’March Madness’ turns to ‘Spring Sadness’ for VCU Rams

Fred Jeter | 3/25/2021, 6 p.m.
Virginia Commonwealth University traveled to the NCAA Big Dance hoping to kick up its heels and stay for a while.
Coach Rhoades

Virginia Commonwealth University traveled to the NCAA Big Dance hoping to kick up its heels and stay for a while.

Instead, the Rams slipped and fell before the music ever started, and headed straight home.

March Madness became Spring Sadness.

Multiple positive COVID-19 tests among the VCU contingent denied the Rams a chance to play Oregon in what was supposed to be a first round matchup last Saturday in Indianapolis.

No. 10 seed VCU versus No. 7 Oregon in the West Region was ruled a “No contest,” with the Oregon Ducks advancing essentially by forfeit. Oregon had been a 5.5-point favorite.

It’s anyone’s guess where the Rams picked up the coronavirus. Roger Ayers, who officiated at the VCU-St. Bonaventure Atlantic 10 Conference championship game March 14 in Dayton, Ohio, tested positive for COVID-19 this past week.

“I would not speculate in any way, shape or form of who had it,” said VCU Athletic Director Ed McLaughlin. “It certainly wasn’t because of bad behavior on our side whatsoever. So it’s brutal. That’s the only way I can describe it.”

Rams Coach Mike Rhoades called the abrupt ending “devastating” and “a heartbreaking moment in (players’) young lives.”

The NCAA’s decision to forego the game because of health risks was handed down about three hours prior to tipoff following NCAA officials’ consultation with the Marion County Public Health Department in Indiana. There were two positive tests on Friday and there was fear the illness was “spreading.” The

team didn’t specify if the positive tests came from players or other team personnel.

Looking back: This was a smiley-face story with a tearful finish. Despite the dismal ending, the Rams went 19-7 after being picked to finish ninth in the Atlantic 10.

Led by A-10 Player of the Year Nah’Shon “Bones” Hyland, the Rams were second in the regular season and advanced to the A-10 Tournament final before losing to St. Bonaventure in Dayton.

The Rams continued to prosper despite losing two key guards off the bench during the final month. Tre Clark dropped out of school and KeShawn Curry took a leave of absence to attend to personal matters. This placed an added burden on freshman point guard Ace Baldwin and he did not back down from the challenge, playing nearly 40 minutes per game.

Looking ahead: Under Coach Rhoades, the Rams should be loaded in 2021-22. The team has just two seniors, Corey Douglas (4.5 points per game) and Levi Stockard (6.5 points per game). Most of the firepower returns.

Worries: Hyland blossomed into a powerful force as a sophomore and NBA scouts took notice. His name has popped up in several NBA mock draft predictions, likely as a second

round selection. He also would be a candidate for the Gatorade League.

Reinforcements: Joining the Rams next season will be two highly touted, three-star freshmen, 6-foot-9 Jalen DeLoach from St.
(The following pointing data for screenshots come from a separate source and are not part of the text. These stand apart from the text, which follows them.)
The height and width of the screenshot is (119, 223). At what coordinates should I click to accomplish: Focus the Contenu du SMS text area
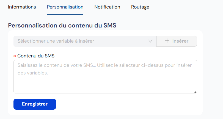coord(105,77)
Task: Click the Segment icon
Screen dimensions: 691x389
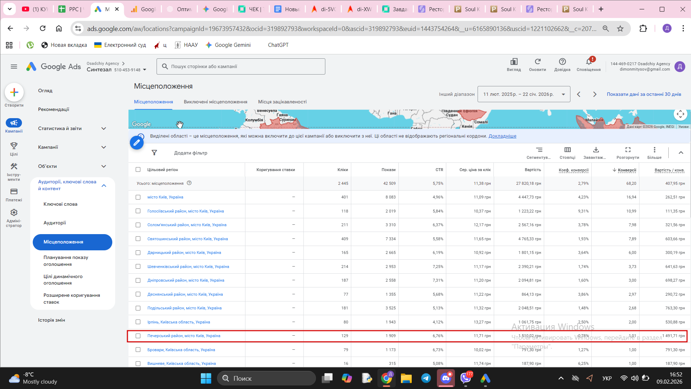Action: click(539, 150)
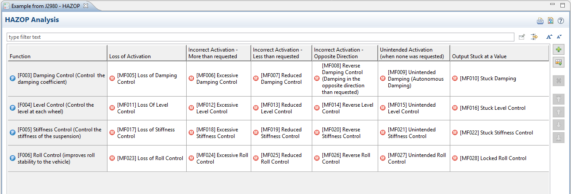Click the Loss of Activation column header
Image resolution: width=571 pixels, height=194 pixels.
pos(130,56)

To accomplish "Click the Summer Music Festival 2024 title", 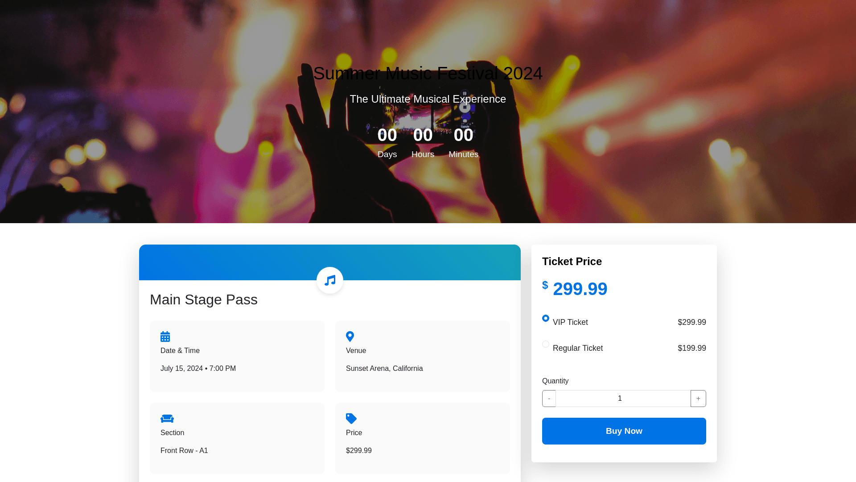I will coord(428,74).
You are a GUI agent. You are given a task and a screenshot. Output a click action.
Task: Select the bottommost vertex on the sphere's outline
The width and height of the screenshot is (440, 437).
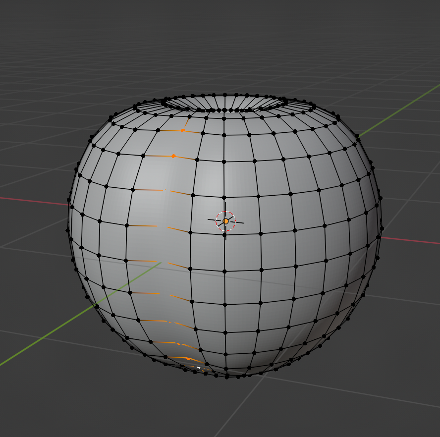point(227,377)
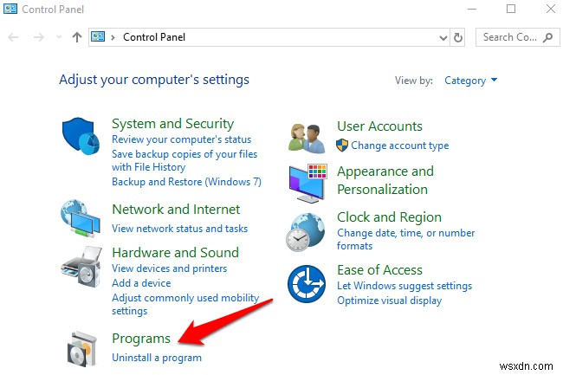The height and width of the screenshot is (375, 563).
Task: Open the Network and Internet globe icon
Action: pos(81,218)
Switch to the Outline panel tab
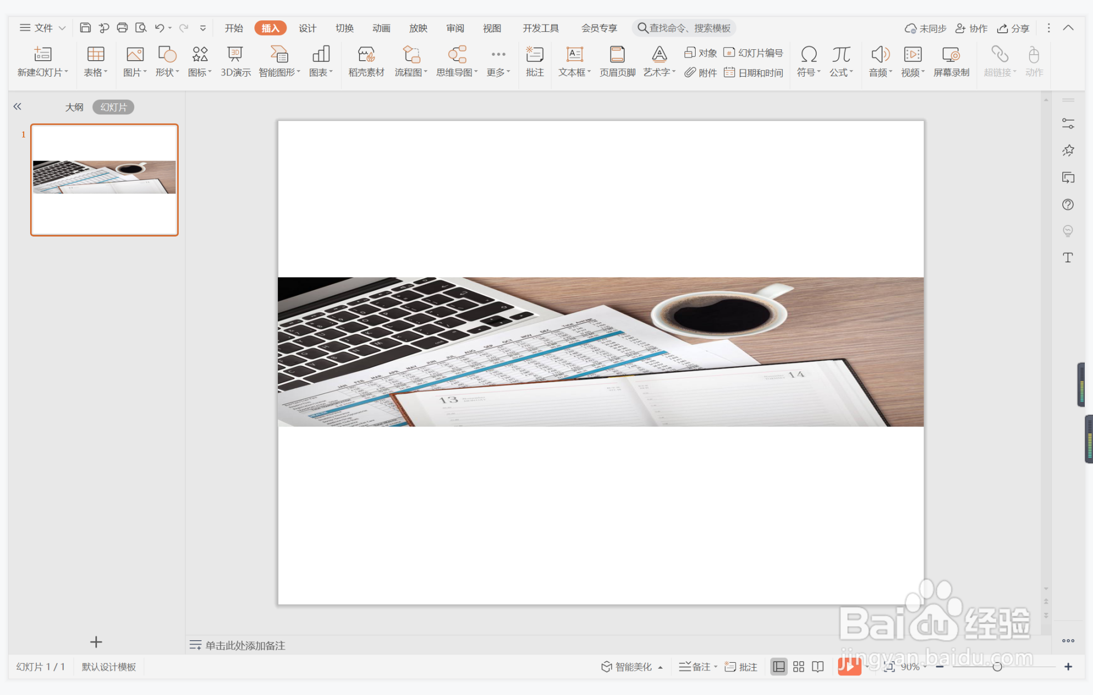 [x=74, y=107]
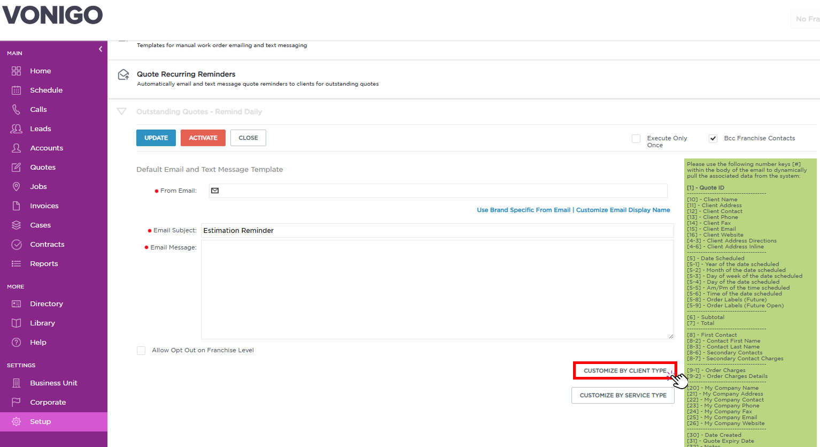The image size is (820, 447).
Task: Collapse the left sidebar with chevron arrow
Action: (100, 49)
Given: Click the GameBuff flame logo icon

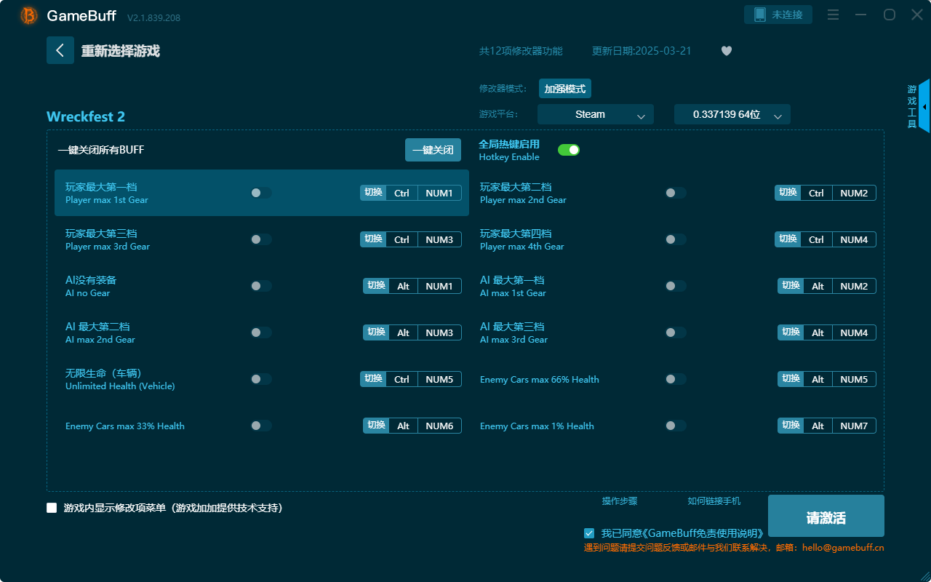Looking at the screenshot, I should tap(28, 15).
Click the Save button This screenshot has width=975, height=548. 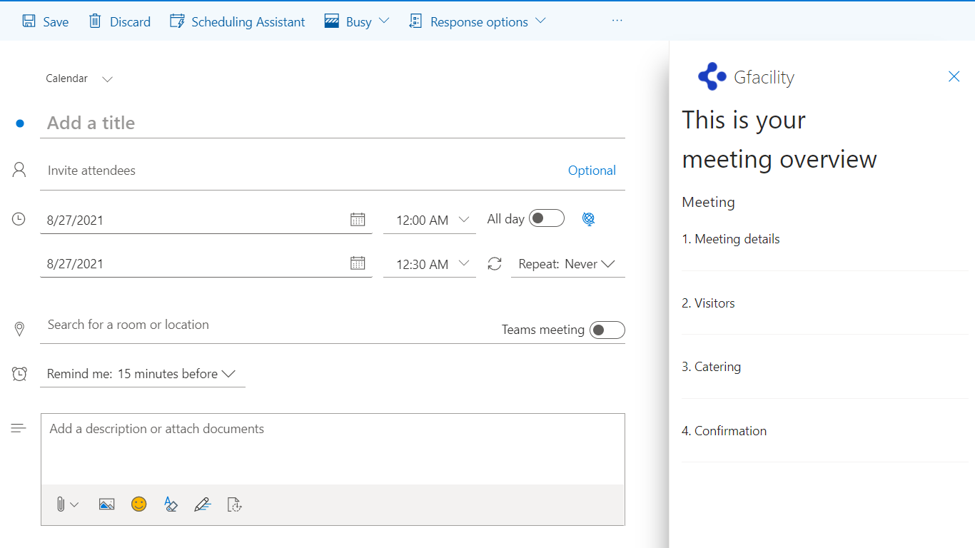coord(46,21)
Louis and 6-foot-5 Nick Kern from Lilburn, Ga.

Caribbean calling: The Rams will be tested early next season in the Battle 4 Atlantis at Paradise Island in The Bahamas, Nov. 24 through 26.

Other entries are Baylor, Arizona State, Auburn, Michigan State, Connecticut, Loyola-Chicago and Syracuse.

The aftermath: There have been hundreds of COVID-19 interruptions this hoops season, including several involving VCU.

The Rams missed out on a tournament in Charleston, S.C., and a trip to the University of Tennessee due to positive tests on at least one team involved.

Also, an A-10 game against Davidson was postponed due to positive tests. Another game with Fordham was canceled. The difference is there was time to reschedule and make amends for those setbacks. But the NCAA was final. The Rams never got on the dance floor.